1.3.2.4. L’excursionnisme cultivé et l’alpinisme sportif.

Le développement d’une conception plus sportive et aventurière de l’alpinisme marquait une rupture importante. Jusqu’au milieu du 19e siècle, l’ascensionnisme ne se distinguait pas de la découverte scientifique et littéraire de la montagne. Saussure et Ramond étaient avant tout des savants qui effectuaient des expériences lors de leurs ascensions et dont les performances physiques n’étaient jamais véritablement mises en avant – en partie parce qu’elles étaient souvent limitées, Saussure ayant par exemple été porté jusqu’au sommet du Mont-Blanc sur une sorte de traîneau528. La pratique dominante de l’alpinisme était ainsi centrée sur les aspects culturels de la discipline. Olivier Hoibian la désigne par le terme d’« excursionnisme cultivé », une « définition de “l’alpinisme” […] fondée sur des compétences essentiellement “culturelles” : la connaissance scientifique et dans une moindre mesure, la sensibilité esthétique et le goût littéraire des récits d’ascensions »529.

Cette conception particulière de l’ascensionnisme ne recherchait ni la conquête des plus hauts sommets, ni l’exploit physique, dans une « période où la légitimité de l’exercice physique [était] encore largement soumise à un “utilitarisme hygiéniste” »530. Avec le développement des sports compétitifs venus d’Angleterre, elle commença à être remise en cause par une conception sportive, aventurière et gratuite de l’alpinisme, dont les origines remontaient aux années 1860 au sein de l’Alpine Club, à une époque où la domination de la conception culturelle de l’alpinisme était suffisamment affaiblie en Angleterre pour que Leslie Stephen pût tenir le discours suivant (qui provoqua cependant la démission, entre autre, du glaciologue John Tyndal) :

‘« Et quelles observations avez vous faites ? : me demanda l’un de ces fanatiques qui, par un raisonnement qui m’échappe entièrement, ont associé irrévocablement les voyages dans les Alpes et la science.’ ‘Je répondis que la température était approximativement (je n’avais pas de thermomètre) de 137 degrés centigrades au-dessous de zéro ; quant à l’ozone, si avec ce froid il s’en trouvait encore dans l’atmosphère, alors c’est qu’il était encore plus bête que je ne le croyais. »531

Cette conception sportive et aventurière fut vivement critiquée, mais elle se développa à la fin du 19e siècle, conjointement avec l’apparition de l’alpinisme sans guide. La plupart des quatre mille alpins ayant été vaincus, ses partisans s’attaquèrent à des sommets moins hauts mais plus difficiles, à l’image de la Meije, souvent comparé au Cervin, dont le pic central fut gravi en 1870 par miss Brevoort et Coolidge, et le Grand Pic (3 982 mètres) en 1877 par Boileau de Castelnau et ses guides, Gaspard père et fils, ou encore des aiguilles des Drus (3 755 mètres) à Chamonix, finalement vaincues en 1879 après six ans de tentatives infructueuses par le chirurgien C.T. Dent532. Cette période marqua la définition des deux grandes régions d’alpinisme en France, le massif du Mont Blanc déjà bien connu et le massif des Ecrins – ou plus globalement ce qui fut plus tard appelé l’Oisans.

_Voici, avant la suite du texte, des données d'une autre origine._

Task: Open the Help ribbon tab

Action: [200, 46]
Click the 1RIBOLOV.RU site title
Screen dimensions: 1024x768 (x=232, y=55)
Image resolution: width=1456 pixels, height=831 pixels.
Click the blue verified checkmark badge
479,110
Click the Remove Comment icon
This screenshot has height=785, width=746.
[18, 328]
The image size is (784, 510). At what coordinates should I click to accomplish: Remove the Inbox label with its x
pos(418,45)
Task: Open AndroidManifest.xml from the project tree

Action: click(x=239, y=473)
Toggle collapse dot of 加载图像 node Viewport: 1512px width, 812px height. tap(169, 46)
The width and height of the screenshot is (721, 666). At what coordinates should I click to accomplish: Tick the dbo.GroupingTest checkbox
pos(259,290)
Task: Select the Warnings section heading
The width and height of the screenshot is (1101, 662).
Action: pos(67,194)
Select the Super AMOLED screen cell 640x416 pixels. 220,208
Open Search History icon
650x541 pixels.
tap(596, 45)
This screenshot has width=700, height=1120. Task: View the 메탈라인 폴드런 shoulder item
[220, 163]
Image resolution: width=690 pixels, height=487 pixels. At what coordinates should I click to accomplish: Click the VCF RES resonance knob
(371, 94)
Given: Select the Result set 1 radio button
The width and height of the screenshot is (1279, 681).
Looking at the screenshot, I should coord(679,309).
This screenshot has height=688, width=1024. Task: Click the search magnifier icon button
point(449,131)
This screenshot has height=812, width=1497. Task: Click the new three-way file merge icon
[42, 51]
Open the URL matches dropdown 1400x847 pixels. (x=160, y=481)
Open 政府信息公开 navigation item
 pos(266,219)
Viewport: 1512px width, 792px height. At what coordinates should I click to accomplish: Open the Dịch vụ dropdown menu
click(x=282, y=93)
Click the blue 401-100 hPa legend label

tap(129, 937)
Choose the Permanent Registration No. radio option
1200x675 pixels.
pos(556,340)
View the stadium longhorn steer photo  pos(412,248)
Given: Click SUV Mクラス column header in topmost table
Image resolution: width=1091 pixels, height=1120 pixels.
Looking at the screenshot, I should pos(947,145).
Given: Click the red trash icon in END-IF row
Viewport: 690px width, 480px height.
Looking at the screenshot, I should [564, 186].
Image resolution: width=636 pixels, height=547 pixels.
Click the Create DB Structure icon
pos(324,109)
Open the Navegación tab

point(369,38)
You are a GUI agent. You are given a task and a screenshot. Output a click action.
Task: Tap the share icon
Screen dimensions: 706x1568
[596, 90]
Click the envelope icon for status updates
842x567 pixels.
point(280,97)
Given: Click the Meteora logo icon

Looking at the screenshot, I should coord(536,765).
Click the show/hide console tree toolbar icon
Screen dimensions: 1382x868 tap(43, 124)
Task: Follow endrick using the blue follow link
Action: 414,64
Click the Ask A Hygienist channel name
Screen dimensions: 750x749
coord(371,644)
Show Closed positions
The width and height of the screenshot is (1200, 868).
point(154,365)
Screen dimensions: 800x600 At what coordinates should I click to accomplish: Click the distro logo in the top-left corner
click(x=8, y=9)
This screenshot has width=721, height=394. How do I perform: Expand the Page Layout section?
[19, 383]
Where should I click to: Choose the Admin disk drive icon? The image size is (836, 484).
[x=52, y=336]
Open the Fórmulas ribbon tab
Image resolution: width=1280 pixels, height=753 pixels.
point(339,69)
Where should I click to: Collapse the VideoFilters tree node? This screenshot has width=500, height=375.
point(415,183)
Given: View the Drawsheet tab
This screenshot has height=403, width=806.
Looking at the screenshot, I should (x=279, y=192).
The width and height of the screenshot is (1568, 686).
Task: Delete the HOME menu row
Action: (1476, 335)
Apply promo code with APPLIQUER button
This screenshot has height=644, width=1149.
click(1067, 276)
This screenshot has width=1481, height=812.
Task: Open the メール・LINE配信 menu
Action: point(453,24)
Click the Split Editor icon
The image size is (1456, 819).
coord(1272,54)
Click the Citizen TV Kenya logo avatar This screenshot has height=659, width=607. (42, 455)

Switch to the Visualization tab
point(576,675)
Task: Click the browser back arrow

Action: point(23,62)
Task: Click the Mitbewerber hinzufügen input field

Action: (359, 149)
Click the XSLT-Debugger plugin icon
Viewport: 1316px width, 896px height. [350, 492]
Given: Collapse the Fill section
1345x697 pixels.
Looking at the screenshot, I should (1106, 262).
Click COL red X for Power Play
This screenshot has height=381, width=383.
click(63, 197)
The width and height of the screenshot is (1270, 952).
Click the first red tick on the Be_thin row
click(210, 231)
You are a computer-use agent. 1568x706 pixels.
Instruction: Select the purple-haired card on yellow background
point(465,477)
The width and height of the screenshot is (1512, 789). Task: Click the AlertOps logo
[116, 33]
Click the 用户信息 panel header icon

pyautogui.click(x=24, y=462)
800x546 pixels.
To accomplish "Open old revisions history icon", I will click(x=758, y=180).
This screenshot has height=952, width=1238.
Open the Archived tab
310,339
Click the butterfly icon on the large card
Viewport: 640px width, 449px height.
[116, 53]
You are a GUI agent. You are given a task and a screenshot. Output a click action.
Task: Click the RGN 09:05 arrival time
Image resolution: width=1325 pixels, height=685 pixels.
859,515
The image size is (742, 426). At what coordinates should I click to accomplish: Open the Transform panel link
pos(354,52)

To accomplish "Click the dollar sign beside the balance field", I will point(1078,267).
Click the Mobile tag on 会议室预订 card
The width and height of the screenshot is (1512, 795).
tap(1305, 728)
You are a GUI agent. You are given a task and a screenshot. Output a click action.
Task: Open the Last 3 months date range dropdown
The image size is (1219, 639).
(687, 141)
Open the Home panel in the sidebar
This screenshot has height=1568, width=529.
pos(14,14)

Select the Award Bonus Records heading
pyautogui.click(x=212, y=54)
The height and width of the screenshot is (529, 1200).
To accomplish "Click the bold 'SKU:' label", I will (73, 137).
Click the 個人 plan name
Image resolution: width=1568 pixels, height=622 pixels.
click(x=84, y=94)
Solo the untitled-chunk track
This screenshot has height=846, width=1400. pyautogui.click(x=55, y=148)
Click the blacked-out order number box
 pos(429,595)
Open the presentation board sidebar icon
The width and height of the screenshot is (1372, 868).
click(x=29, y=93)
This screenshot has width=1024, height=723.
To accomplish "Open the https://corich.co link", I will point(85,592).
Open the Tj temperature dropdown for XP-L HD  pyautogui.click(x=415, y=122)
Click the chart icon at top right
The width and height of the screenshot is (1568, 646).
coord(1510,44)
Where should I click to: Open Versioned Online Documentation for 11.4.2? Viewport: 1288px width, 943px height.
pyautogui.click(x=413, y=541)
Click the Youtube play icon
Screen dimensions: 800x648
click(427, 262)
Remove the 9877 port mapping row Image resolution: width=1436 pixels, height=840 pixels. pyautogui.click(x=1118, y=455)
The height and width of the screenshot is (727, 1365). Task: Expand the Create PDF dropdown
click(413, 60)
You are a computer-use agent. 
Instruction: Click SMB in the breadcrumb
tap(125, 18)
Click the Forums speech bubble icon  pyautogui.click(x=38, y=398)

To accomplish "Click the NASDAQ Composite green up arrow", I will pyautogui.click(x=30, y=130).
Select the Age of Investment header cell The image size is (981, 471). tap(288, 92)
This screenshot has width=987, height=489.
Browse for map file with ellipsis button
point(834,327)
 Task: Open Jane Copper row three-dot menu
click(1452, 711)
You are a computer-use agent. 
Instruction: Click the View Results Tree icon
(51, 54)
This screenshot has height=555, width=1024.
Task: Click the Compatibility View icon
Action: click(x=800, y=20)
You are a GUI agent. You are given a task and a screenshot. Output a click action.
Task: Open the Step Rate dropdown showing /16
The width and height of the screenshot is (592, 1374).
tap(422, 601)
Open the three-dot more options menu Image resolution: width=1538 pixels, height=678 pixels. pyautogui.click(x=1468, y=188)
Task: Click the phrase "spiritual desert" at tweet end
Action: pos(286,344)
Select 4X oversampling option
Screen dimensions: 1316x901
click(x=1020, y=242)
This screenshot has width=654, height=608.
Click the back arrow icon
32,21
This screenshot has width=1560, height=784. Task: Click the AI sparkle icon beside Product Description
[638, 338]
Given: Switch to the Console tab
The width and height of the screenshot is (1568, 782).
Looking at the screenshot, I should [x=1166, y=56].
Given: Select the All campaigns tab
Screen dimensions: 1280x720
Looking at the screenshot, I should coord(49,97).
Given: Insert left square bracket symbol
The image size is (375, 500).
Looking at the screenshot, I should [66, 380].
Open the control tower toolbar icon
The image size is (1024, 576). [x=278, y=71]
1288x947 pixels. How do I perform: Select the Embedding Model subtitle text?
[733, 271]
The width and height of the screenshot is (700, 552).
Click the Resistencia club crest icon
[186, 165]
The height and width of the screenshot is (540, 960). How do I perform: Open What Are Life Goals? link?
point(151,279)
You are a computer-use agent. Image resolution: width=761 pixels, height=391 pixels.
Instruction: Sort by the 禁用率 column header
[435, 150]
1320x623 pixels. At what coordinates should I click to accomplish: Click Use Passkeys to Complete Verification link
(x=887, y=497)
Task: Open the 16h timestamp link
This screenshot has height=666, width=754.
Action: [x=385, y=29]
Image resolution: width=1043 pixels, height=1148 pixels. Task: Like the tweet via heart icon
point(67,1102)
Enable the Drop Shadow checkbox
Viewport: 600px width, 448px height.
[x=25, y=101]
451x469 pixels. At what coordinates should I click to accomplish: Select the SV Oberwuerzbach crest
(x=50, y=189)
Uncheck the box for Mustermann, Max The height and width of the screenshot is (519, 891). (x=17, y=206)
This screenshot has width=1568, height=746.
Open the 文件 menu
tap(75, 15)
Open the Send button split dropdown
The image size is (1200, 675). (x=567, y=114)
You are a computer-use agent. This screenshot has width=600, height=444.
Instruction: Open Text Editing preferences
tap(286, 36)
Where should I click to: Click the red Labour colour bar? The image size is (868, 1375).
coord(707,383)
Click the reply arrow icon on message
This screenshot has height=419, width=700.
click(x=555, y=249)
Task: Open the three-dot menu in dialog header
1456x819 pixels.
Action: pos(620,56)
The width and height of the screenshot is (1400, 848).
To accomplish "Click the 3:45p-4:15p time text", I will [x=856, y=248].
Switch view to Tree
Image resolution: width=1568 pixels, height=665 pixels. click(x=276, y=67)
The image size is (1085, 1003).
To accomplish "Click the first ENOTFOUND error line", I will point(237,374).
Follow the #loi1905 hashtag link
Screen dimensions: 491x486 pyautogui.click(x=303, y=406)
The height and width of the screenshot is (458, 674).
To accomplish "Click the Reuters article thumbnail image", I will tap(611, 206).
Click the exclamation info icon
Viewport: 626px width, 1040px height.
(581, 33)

La conception sportive de l’ascensionnisme s’imposa beaucoup plus rapidement dans les autres pays européens (Angleterre, Allemagne, Autriche, Suisse, Italie) qu’en France533, où la domination de l’excursionnisme cultivé ne fut pas remise en cause avant le début du 20e siècle, principalement à cause de l’institutionnalisation de l’alpinisme autour du Club alpin français, conçu comme une véritable société savante.

Notes
528.

Sa posture fut rectifiée sur les gravures originales par un souci de dignité lié au code de convenance de l’époque, qui explique aussi que les premiers alpinistes se soient habillés en costume et aient refusé les positions peu droites.

529.

HOIBIAN Olivier. Les Alpinistes en France. Op. cit., p. 25.

530.

Ibid., p. 56.

531.

STEPHEN Leslie. Le Terrain de jeu de l’Europe. Paris : Attinger, 1934. Cité par HOIBIAN Olivier. Les Alpinistes en France. Op. cit., p. 5.

532.

BONINGTON Chris. Deux siècles d’histoire de l’alpinisme. Op. cit., p. 47-48.

533.

Ce qui explique l’absence presque totale de cordée française dans la course aux premières qui marqua la fin du 19e siècle jusqu’en 1914.